Here we are again, sharing the latest in cybersecurity to help paint a picture of the persistent challenges and how you can stay safe. This week, we’ll share news about the exploitation of Twitter features, the FBI’s win over the Blackcat ransomware gang, Xfinity’s significant data breach, and the conviction of an Amazon engineer turned crypto hacker. Ready to dive in? Let’s take a look.
Twitter ‘Feature’ Exploited by Crypto Scammers Impersonating High-Profile Accounts
Crypto scammers are abusing a feature on Twitter and using it to promote scams, phony giveaways, and fraud Telegram channels.
A post’s URL (Uniform Resource Locator) on X (formerly Twitter) consists of the account name along with a status ID. It uses the status ID to check if the post is to be loaded from the database but does not check if the account name is valid. So, the URLs use only the IDs of the tweets, not the account names.
Researchers of the Malware Hunter Team have shared how threat actors are using it as a redirecting mechanism, creating URLs that look genuine but are actually not. Threat actors and scammers are using these to promote fake crypto giveaways to take victims to wallet drainers and pump-and-dump Discord channels. You can filter some of these tweets using the Quality Filter located under Settings > Notifications > Filters and turn it on.
Phishing awareness training often emphasizes the importance of a diligent approach to online safety. The best way to check if you’re going to a scam site is to check the account name with the profile the tweet is posted on. If they match, the tweet is legitimate. If not, chances are that you’re headed towards a scam.
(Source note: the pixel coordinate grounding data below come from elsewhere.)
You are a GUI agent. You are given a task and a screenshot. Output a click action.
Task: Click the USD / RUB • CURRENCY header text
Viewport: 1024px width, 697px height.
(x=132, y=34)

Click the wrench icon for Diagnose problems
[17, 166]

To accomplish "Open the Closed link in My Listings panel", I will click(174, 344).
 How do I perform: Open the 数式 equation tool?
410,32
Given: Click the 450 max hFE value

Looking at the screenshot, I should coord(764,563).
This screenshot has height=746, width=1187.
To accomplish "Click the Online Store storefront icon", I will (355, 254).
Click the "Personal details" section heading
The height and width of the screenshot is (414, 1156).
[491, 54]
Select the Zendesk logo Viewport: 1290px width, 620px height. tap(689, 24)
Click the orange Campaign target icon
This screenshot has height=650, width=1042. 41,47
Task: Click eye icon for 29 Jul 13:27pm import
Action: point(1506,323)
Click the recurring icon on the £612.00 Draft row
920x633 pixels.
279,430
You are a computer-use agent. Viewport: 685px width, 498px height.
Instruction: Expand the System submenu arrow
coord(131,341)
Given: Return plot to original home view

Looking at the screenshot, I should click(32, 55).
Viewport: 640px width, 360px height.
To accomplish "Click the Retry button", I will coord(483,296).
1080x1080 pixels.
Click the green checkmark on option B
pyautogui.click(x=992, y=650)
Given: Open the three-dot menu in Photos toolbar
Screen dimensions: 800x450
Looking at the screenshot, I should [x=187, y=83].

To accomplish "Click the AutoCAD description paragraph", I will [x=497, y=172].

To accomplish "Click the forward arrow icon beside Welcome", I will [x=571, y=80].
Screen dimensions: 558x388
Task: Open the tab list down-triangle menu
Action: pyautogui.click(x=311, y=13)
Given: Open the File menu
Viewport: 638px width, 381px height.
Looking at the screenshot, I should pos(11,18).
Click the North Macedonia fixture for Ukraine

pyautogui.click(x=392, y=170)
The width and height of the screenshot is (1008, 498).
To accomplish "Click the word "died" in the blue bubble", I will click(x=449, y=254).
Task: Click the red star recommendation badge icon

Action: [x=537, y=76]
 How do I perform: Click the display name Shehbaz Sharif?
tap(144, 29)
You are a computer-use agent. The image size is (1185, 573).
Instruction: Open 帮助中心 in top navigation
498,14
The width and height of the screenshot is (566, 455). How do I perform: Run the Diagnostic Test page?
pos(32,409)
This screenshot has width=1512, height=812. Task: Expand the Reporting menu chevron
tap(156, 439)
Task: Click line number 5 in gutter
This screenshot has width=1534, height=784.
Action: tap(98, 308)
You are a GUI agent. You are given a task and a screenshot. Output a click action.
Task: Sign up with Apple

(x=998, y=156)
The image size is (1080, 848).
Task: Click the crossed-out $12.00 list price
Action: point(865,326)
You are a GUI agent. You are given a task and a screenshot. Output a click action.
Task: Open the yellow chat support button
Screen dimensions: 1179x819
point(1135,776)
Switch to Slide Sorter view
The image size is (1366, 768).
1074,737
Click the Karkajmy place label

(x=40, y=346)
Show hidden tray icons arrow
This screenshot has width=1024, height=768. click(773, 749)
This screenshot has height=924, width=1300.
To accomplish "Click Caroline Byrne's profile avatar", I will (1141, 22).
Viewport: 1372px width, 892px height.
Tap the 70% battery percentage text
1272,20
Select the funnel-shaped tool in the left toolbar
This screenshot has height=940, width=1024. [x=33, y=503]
Implementing this technique of cross-verification not only helps differentiate between legitimate content and deceptive tricks but also adds an extra layer of phishing protection, promoting a secure online experience.
FBI Thwarts Blackcat Ransomware Operation and Develops Decryption Tool
The US DOJ (Department of Justice) shared news that the FBI was able to breach the ALPHV (Blackcat) ransomware gang and obtain decryption keys.
Many of the Tor negotiation and data leak sites of the threat actor group stopped working on 7 December. This was the result of the DOJ. They recently shared that the FBI conducted a law enforcement operation and gained access to the gang’s infrastructure. They monitored the operations for months and made away with decryption keys, and used these keys to help nearly 500 victims recover their data for free, saving about $68 million in ransom demands.
The FBI also seized their data leak site which now shows a banner that the site was seized in an internal law enforcement operation. On Tuesday, the threat actors gained access to their data leak site once. Since the FBI holds the private keys, the threat actors and the FBI seized the URL back and forth multiple times.
This ended when the gang announced the launch of their new Tor URL and also threatened to remove all restrictions from the data, allowing their affiliates to target critical infrastructures and any organizations they choose to.
Data Breach Affects 35 Million People, Revealed by Xfinity
Xfinity shared details that threat actors breached its Citrix servers in October and made away with customer information from the system.
Image sourced from artmotion.eu
Citrix released security updates on 25 October 2023 to address a critical vulnerability called Citrix Bleed (CVE-2023-4966). Mandiant revealed that the zero-day vulnerability has been exploited since August 2023. But this is not all.
Xfinity investigated the breach and shared that information was exfiltrated from its systems and nearly 35,879,455 people were affected. The information taken by the threat actors includes names, contact information, birth dates, and secret questions/answers. Also, the last four digits of the customer’s social security numbers.
Xfinity asked all affected people to reset their passwords. However, they reported that they’ve been receiving password reset requests for the past week. Xfinity did patch the vulnerability but the data is still out there.
Former Amazon Engineer Admits Guilt in Hacking Crypto Exchanges
A former Amazon security engineer named Shakeeb Ahmed pleaded guilty to hacking and stealing.
The man stole nearly $12.3 million from two crypto exchanges back in 2022. He stole it from Nirvana Finance and an unnamed exchange on the Solana Blockchain. Ahmed revealed that he used his blockchain audit and reverse engineering skills to meddle with the smart contracts. He targeted the one on Solana by manipulating a smart contract so it could introduce false pricing data and generate $9 million in inflated fees.
He later offered to return the funds, keeping $1.5 million on the condition that law enforcement would not be involved. Afterward, he exploited a Nirvana Finance DeFi smart contract loophole and took a flash loan of ANA tokens. He got them at a low price, selling them at a gain of $3.6 million.
Ahmed pled guilty to a computer fraud charge and will compensate his victims with $5,071,074.23. He will also need to forfeit the stolen $12.3 million.